» **EXTRACT TO READ**
Keep a key word list in WordPad , some PIM, or whatever, adding to it as you create new key words. Resort the list so it remains alphabetized. Or use a two-pane PIM with categories in the left pane and for each category the appropriate @@keywords in the right pane.

When you want to find files corresponding to one or a combination of keywords, use a free, fast file search program such as MasterSeeker.

Alexander Deliyannis 9/29/2013 8:39 am

Wayne, you could try a tool such as the Google Chrome extension Note Anywhere. I copy from the description: "with this ext, you can make notes on any web page, any position. When you open that page again, the notes get loaded automatically."

So, when you capture a page, you should make a note such as "Captured" in Note Anywhere. When you visit the page again (in Chrome) the note will be there, and you will know that you have the page already in your files.

Wayne K 9/29/2013 3:06 pm

Cassius,

That looks like a good way to check for duplicates but I'm hoping to avoid the extra steps each time I want to capture an article.

Wayne K 9/29/2013 3:15 pm

Alexander,

That's what I'm looking for. Unfortunately, it's a Chrome extension and I use Firefox or IE to capture articles. I like to convert webpages to PDF's. This can be done by printing the webpage to PDF in any browser but the results are inconsistent (some pages won't print at all while others have jumbled text, etc).

For Internet Explorer I use a "Convert" add-on that came with my Adobe Pro software. It does an excellent job of capturing pages just as they appear online.

Recently, I found something I like even better: a Firefox add-on called "Print Pages to PDF". It's not quite as consistent as the IE add-on but I really like the job it does in automatically naming the files, which saves a step. It displays a list of recent captures in a sidebar but doesn't tell you if you're capturing a duplicates (it creates a second copy with a suffix).

I haven't found a Chrome add-on that does a similar job with pdf's. If I could find one, that would solve the problem -- or if I could find a Firefox add-on as good as Note Anywhere.

I guess a browser add-on is the only thing that's going to work but it's not ideal because there seems to be a rapid turnover in add-ons. They stop being supported then stop working with browser updates.

Gary Carson 9/29/2013 3:31 pm

I'm not sure I understand what the problem is here.

What difference does it make if you capture the same article twice? You can sort out the duplicates when you start organizing all the material.

[Item position listing]
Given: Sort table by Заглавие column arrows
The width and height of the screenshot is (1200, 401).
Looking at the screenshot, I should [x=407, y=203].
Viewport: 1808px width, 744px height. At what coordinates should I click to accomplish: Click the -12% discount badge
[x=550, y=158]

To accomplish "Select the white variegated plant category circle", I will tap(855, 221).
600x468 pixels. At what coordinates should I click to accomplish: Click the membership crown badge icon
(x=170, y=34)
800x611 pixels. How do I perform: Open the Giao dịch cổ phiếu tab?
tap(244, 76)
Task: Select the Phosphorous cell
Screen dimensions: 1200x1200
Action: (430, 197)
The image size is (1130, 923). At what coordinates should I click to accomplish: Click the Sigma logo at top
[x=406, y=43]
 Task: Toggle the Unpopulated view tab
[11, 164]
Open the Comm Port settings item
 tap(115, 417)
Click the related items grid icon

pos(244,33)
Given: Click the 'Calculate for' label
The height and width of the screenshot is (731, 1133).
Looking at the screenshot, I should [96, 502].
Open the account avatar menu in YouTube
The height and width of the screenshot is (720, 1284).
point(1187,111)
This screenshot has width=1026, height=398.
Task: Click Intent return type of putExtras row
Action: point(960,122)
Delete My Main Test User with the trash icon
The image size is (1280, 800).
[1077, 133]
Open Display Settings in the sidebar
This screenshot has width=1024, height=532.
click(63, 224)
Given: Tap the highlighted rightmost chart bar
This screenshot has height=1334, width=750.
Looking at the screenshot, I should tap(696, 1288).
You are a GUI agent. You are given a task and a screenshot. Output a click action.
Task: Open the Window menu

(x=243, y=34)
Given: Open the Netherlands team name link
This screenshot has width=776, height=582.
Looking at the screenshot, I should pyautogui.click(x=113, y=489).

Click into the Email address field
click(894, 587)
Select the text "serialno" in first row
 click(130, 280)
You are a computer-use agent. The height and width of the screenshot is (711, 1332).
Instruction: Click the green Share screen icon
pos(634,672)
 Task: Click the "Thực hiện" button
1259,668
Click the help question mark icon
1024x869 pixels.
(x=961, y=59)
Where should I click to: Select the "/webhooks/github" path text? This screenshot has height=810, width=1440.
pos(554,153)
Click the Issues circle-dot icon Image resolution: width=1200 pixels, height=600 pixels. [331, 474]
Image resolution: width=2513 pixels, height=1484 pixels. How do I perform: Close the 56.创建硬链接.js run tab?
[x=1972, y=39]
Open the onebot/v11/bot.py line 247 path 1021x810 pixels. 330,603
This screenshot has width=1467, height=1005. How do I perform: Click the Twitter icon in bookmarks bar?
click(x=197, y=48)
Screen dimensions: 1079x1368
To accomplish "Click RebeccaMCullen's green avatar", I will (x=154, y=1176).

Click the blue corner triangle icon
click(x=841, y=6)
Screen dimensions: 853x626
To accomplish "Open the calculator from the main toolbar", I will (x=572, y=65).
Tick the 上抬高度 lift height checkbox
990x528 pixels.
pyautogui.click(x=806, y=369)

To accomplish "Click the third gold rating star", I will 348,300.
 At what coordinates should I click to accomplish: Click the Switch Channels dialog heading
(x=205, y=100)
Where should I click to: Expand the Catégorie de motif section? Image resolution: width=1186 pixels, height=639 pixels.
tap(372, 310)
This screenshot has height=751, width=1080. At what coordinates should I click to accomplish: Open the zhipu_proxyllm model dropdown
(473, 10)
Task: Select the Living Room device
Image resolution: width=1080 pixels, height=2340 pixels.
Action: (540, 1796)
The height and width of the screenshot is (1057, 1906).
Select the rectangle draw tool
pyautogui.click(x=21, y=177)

» **SET TASK 1**
Turn the stretch of the listing from its start through the line containing "Action: (430, 197)" into a JSON list of strings, one per line, with blank lines left out.
» **SET TASK 2**
Go on with the forum thread about spotting duplicate web page captures, starting after its last post.

» **TASK ANSWER 1**
[
  "Given: Sort table by Заглавие column arrows",
  "The width and height of the screenshot is (1200, 401).",
  "Looking at the screenshot, I should [x=407, y=203].",
  "Viewport: 1808px width, 744px height. At what coordinates should I click to accomplish: Click the -12% discount badge",
  "[x=550, y=158]",
  "To accomplish \"Select the white variegated plant category circle\", I will tap(855, 221).",
  "600x468 pixels. At what coordinates should I click to accomplish: Click the membership crown badge icon",
  "(x=170, y=34)",
  "800x611 pixels. How do I perform: Open the Giao dịch cổ phiếu tab?",
  "tap(244, 76)",
  "Task: Select the Phosphorous cell",
  "Screen dimensions: 1200x1200",
  "Action: (430, 197)"
]

» **TASK ANSWER 2**
Wayne K 9/29/2013 4:37 pm

Gary,

Nothing earth-shattering. It's just a waste of time to download the article again, figure out that it's a duplicate, and delete it. Often I change the name of the file when I download it from whatever default comes up. The next time I download the same article I might give it a slightly different name, so then I have open both files to make sure they're duplicates.

It'd also be nice to immediately see that I've visited a website and captured the relevant information without having to re-read the website, re-read the articles, and re-evaluate the articles to see which ones I want to download. That's a significant amount of time and I've gone through this kind of duplicate effort a number of times when I re-visit a website I haven't seen in a number of years.

Dr Andus 9/29/2013 4:52 pm

Wayne K wrote:

It's just a waste of time to download the
article again, figure out that it's a duplicate, and delete it. Often I
change the name of the file when I download it from whatever default
comes up. The next time I download the same article I might give it a
slightly different name, so then I have open both files to make sure
they're duplicates.

How about using some web capture software instead like Surfulater? Then you wouldn't need to go through the PDF production process, and it's very quick to capture a page (right-click, "add new article to Surfulater/or whatever" and that's it).

You can organise the pages into folders, and then it's a lot easier to see whether there is any duplication in the folder. Plus there is the Filter tool in SF that filters the captured content on the basis of the title of the web page, again, to see duplication.

Though I imagine you must have your reasons why you want them as PDFs.

Wayne K 9/29/2013 5:54 pm

Dr Andus wrote:

Wayne K wrote:
> It's just a waste of time to download the
>article again, figure out that it's a duplicate, and delete it. Often
I
>change the name of the file when I download it from whatever default
>comes up. The next time I download the same article I might give it a
>slightly different name, so then I have open both files to make sure
>they're duplicates.

How about using some web capture software instead like Surfulater? Then
you wouldn't need to go through the PDF production process, and it's
very quick to capture a page (right-click, "add new article to
Surfulater/or whatever" and that's it).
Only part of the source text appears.